## WORK TO COMPLETE
Pictures are to be dropped, and only the lines from the one containing "Given: Select the" through the end of the data below are to be reproduced as written.

Stored records:
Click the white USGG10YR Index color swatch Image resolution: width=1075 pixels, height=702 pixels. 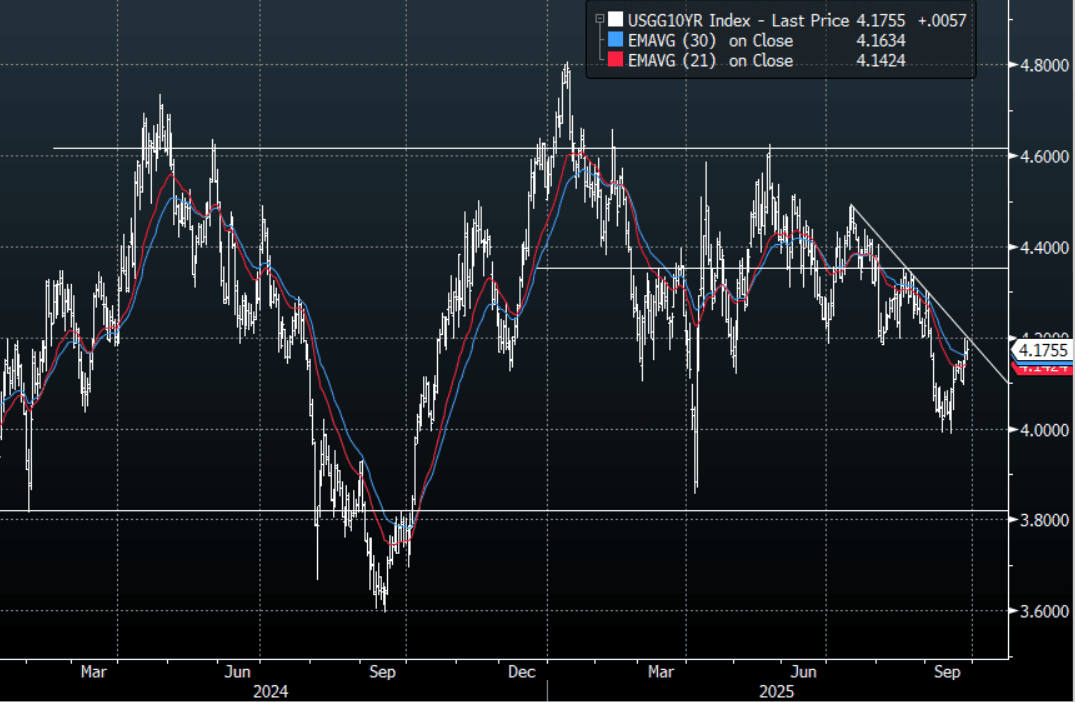tap(615, 20)
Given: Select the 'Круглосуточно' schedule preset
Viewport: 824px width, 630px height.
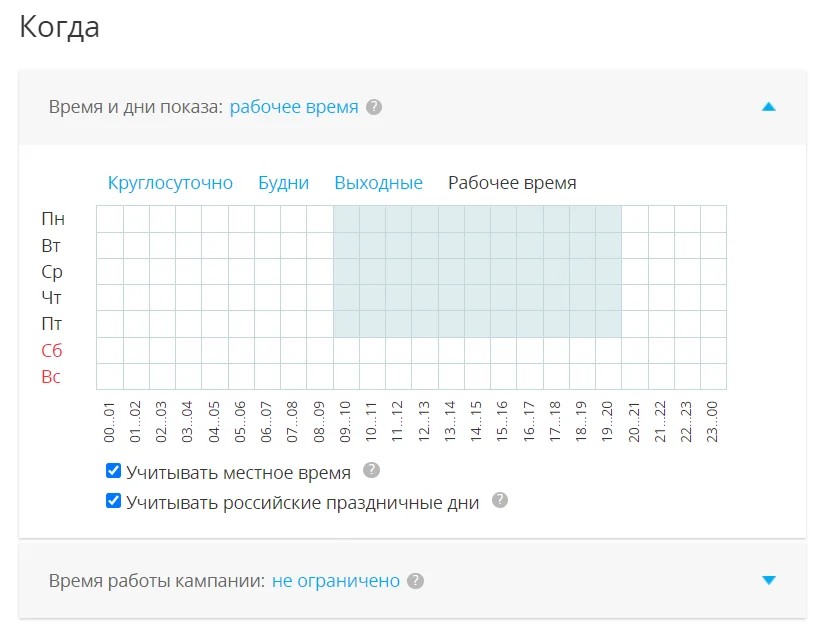Looking at the screenshot, I should tap(170, 183).
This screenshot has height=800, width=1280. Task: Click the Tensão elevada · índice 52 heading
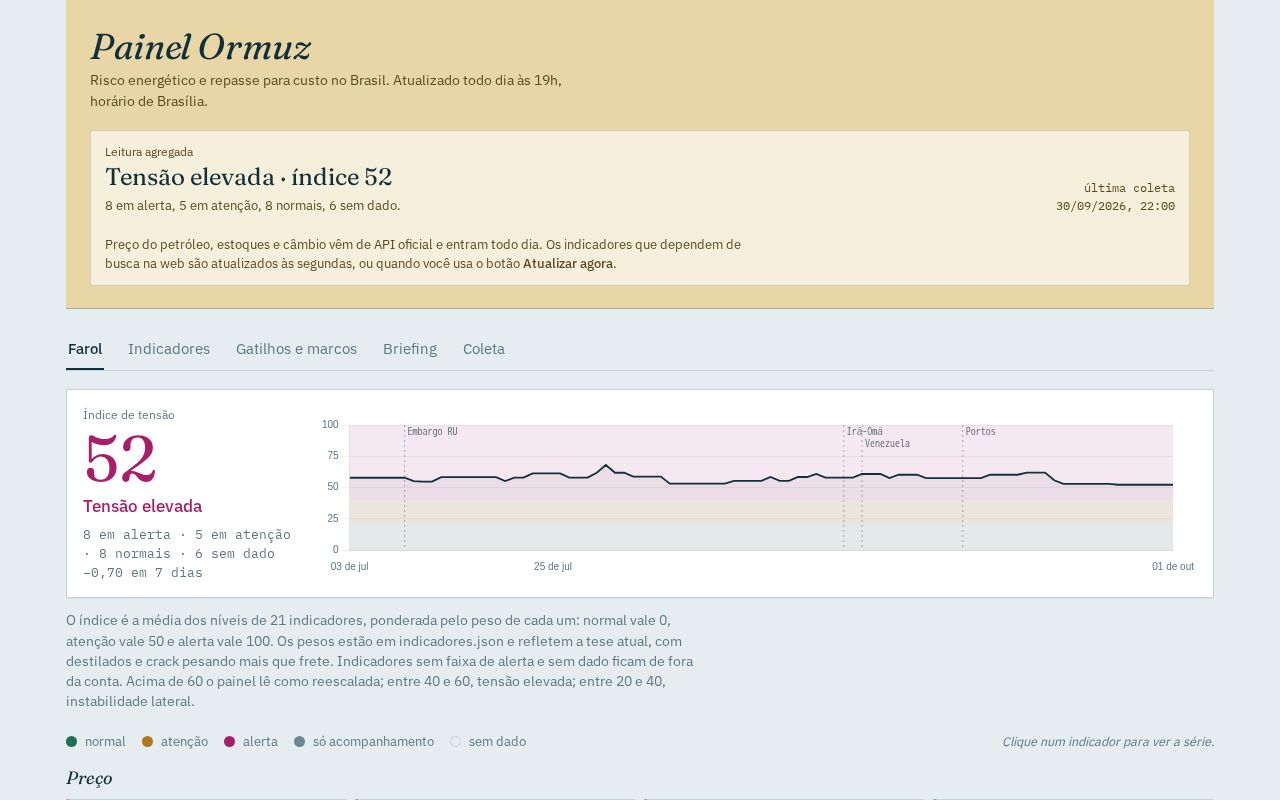[x=249, y=177]
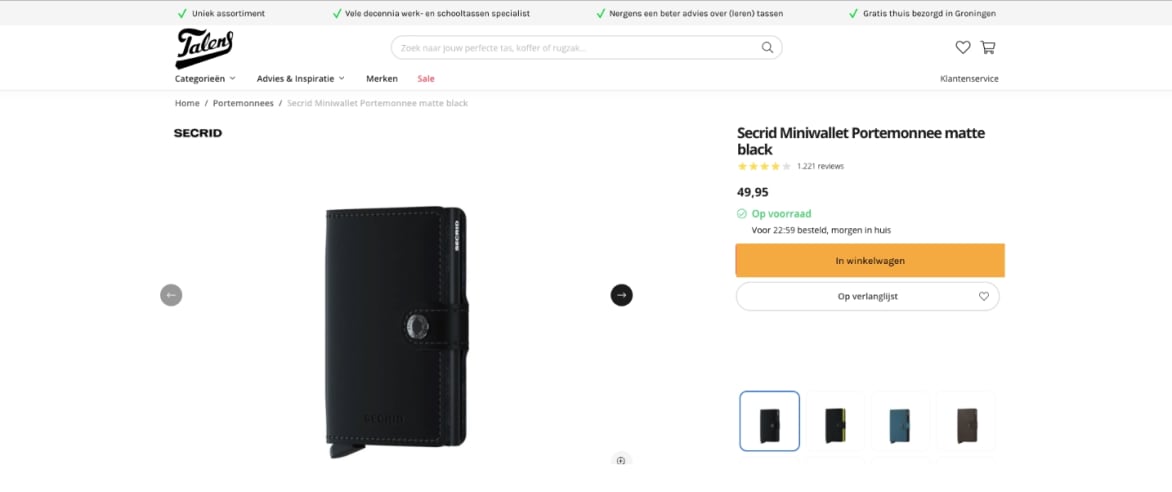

## OUTPUT OF THE EXERCISE
Given: Select the 'Круглосуточно' schedule preset
Viewport: 824px width, 630px height.
Looking at the screenshot, I should tap(170, 183).
This screenshot has height=800, width=1280. Task: Click the Tensão elevada · índice 52 heading
[x=249, y=177]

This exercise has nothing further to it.